Around 360,000 Haitians who lost their homes in the earthquake three years ago still live in tent and tarpaulin camps in and around Port-au-Prince.
Some 78,000 living in camps on property owned by schools and churches and on private land face eviction by landowners and local authorities wanting to reclaim their land.
"Thousands of people are in a very precarious situation and at risk of finding themselves on the street with nowhere to go. This government should ensure the security and protection of displaced people against violence, intimidation and unlawful threats to evict families," Andrew Pugh, Oxfam's country director in Haiti, said in a statement.
After the January 2010 earthquake, many landowners allowed homeless families to occupy their property. However, this good will is wearing thin.
"Displaced Haitians now face persistent and worsening threats of, often violent, eviction from landowners eager to get their land back," Oxfam's report said.
NOWHERE TO GO
Most families in the camps want to leave, but many are too poor and have nowhere to go, according to an Oxfam survey of 3,600 camp residents in Port-au-Prince.
Those still in the camps are often elderly, sick and jobless, and cannot pay rent or repair their quake-damaged homes.
The survey found that 60 percent of camp dwellers ate one meal a day - or not even that.
"I'm stressed and living in fear because I don't know when the landowner will come back and demand that we leave the premises. I don't know where to go.
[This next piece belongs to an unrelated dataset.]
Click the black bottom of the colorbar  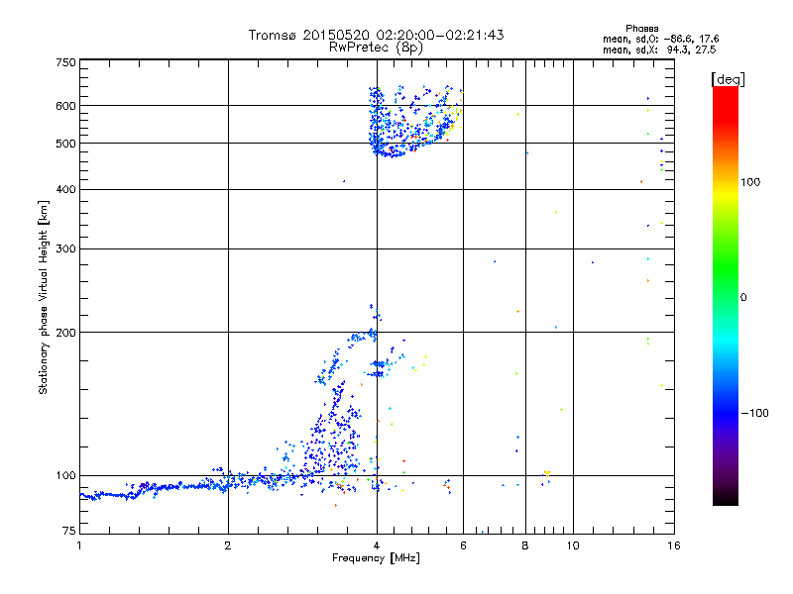pos(725,500)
I'm prepared to face the landowner's reaction, whatever the cost," a 29-year-old camp dweller identified as Marjorie is quoted as saying in the report.
RESETTLING CAMP DWELLERS
Aid agencies and the Haitian government agree that resettling camp dwellers is a priority.
But resettlement has been hampered by political uncertainty, weak coordination among international aid groups and a cholera epidemic, as well as longstanding land tenure problems.
There are schemes by the Haitian government and international aid agencies to relocate families from tent camps on public and state-owned land into safe and repaired homes.
For example, the International Organisation for Migration (IOM) offers families in tent settlements a one-off payment of $500 - the equivalent of a year's rent - if they can find a new, safe place to live.
Such initiatives have helped reduce the number of people in tent cities by 77 percent from a peak of 1.5 million following the earthquake.
"This reduction in the number of people living in camps is also partly due to forced evictions," Oxfam said in its report.
From July 2010 to August this year, nearly 61,000 people were thrown off camp settlements, according to IOM.
Oxfam is urging the Haitian government to step up efforts to rehouse the remaining camp dwellers, especially those who face the constant threat of eviction.
"Up until now there has been no systematic effort to address forced evictions, in terms of either a coordinated legal response to the human rights violations or a political response in the form of a comprehensive return and relocation policy," the Oxfam report said.